━━━ Records for the task ━━━
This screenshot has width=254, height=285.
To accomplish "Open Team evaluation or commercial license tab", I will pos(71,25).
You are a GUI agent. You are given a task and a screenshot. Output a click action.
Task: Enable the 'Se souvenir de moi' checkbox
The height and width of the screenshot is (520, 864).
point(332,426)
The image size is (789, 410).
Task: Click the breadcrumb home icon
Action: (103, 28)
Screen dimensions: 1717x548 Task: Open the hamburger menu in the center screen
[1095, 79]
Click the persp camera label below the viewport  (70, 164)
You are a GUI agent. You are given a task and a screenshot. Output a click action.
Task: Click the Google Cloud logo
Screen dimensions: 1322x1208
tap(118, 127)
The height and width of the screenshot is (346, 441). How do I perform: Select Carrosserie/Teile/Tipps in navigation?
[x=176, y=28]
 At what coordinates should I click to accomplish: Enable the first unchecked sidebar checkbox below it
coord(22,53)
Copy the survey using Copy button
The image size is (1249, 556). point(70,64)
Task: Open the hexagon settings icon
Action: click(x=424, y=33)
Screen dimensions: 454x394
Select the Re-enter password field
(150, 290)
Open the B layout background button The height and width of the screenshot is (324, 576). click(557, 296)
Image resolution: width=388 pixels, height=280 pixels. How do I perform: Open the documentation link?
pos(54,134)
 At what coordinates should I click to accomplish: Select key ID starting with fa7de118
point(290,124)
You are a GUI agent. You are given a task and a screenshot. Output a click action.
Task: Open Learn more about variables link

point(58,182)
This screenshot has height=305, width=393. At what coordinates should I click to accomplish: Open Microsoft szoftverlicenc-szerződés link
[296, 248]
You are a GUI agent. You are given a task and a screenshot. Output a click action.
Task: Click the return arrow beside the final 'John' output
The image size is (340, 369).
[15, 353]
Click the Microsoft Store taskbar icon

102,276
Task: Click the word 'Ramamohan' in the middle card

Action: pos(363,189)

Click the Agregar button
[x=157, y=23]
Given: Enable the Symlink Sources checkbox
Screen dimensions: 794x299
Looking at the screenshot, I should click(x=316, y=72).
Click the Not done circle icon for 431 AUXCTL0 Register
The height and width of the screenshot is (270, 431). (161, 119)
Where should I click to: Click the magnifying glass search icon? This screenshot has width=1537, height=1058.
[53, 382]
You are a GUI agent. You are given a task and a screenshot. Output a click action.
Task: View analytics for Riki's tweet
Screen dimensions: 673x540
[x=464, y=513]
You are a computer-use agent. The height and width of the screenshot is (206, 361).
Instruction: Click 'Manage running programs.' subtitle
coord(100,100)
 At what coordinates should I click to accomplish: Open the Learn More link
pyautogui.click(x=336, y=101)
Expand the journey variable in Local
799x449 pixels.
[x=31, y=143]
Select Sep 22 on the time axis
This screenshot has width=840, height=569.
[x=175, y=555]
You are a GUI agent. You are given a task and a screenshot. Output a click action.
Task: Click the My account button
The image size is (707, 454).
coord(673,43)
━━━
--- Exercise instructions ---
Every line of the data is to be printed again exactly.

--- Response to this exercise ---
This screenshot has width=254, height=285.
To accomplish "Open Team evaluation or commercial license tab", I will pos(71,25).
You are a GUI agent. You are given a task and a screenshot. Output a click action.
Task: Enable the 'Se souvenir de moi' checkbox
The height and width of the screenshot is (520, 864).
point(332,426)
The image size is (789, 410).
Task: Click the breadcrumb home icon
Action: (103, 28)
Screen dimensions: 1717x548 Task: Open the hamburger menu in the center screen
[1095, 79]
Click the persp camera label below the viewport  (70, 164)
You are a GUI agent. You are given a task and a screenshot. Output a click action.
Task: Click the Google Cloud logo
Screen dimensions: 1322x1208
tap(118, 127)
The height and width of the screenshot is (346, 441). How do I perform: Select Carrosserie/Teile/Tipps in navigation?
[x=176, y=28]
 At what coordinates should I click to accomplish: Enable the first unchecked sidebar checkbox below it
coord(22,53)
Copy the survey using Copy button
The image size is (1249, 556). point(70,64)
Task: Open the hexagon settings icon
Action: click(x=424, y=33)
Screen dimensions: 454x394
Select the Re-enter password field
(150, 290)
Open the B layout background button The height and width of the screenshot is (324, 576). click(557, 296)
Image resolution: width=388 pixels, height=280 pixels. How do I perform: Open the documentation link?
pos(54,134)
 At what coordinates should I click to accomplish: Select key ID starting with fa7de118
point(290,124)
You are a GUI agent. You are given a task and a screenshot. Output a click action.
Task: Open Learn more about variables link

point(58,182)
This screenshot has height=305, width=393. At what coordinates should I click to accomplish: Open Microsoft szoftverlicenc-szerződés link
[296, 248]
You are a GUI agent. You are given a task and a screenshot. Output a click action.
Task: Click the return arrow beside the final 'John' output
The image size is (340, 369).
[15, 353]
Click the Microsoft Store taskbar icon

102,276
Task: Click the word 'Ramamohan' in the middle card

Action: pos(363,189)

Click the Agregar button
[x=157, y=23]
Given: Enable the Symlink Sources checkbox
Screen dimensions: 794x299
Looking at the screenshot, I should click(x=316, y=72).
Click the Not done circle icon for 431 AUXCTL0 Register
The height and width of the screenshot is (270, 431). (161, 119)
Where should I click to: Click the magnifying glass search icon? This screenshot has width=1537, height=1058.
[53, 382]
You are a GUI agent. You are given a task and a screenshot. Output a click action.
Task: View analytics for Riki's tweet
Screen dimensions: 673x540
[x=464, y=513]
You are a computer-use agent. The height and width of the screenshot is (206, 361).
Instruction: Click 'Manage running programs.' subtitle
coord(100,100)
 At what coordinates should I click to accomplish: Open the Learn More link
pyautogui.click(x=336, y=101)
Expand the journey variable in Local
799x449 pixels.
[x=31, y=143]
Select Sep 22 on the time axis
This screenshot has width=840, height=569.
[x=175, y=555]
You are a GUI agent. You are given a task and a screenshot. Output a click action.
Task: Click the My account button
The image size is (707, 454).
coord(673,43)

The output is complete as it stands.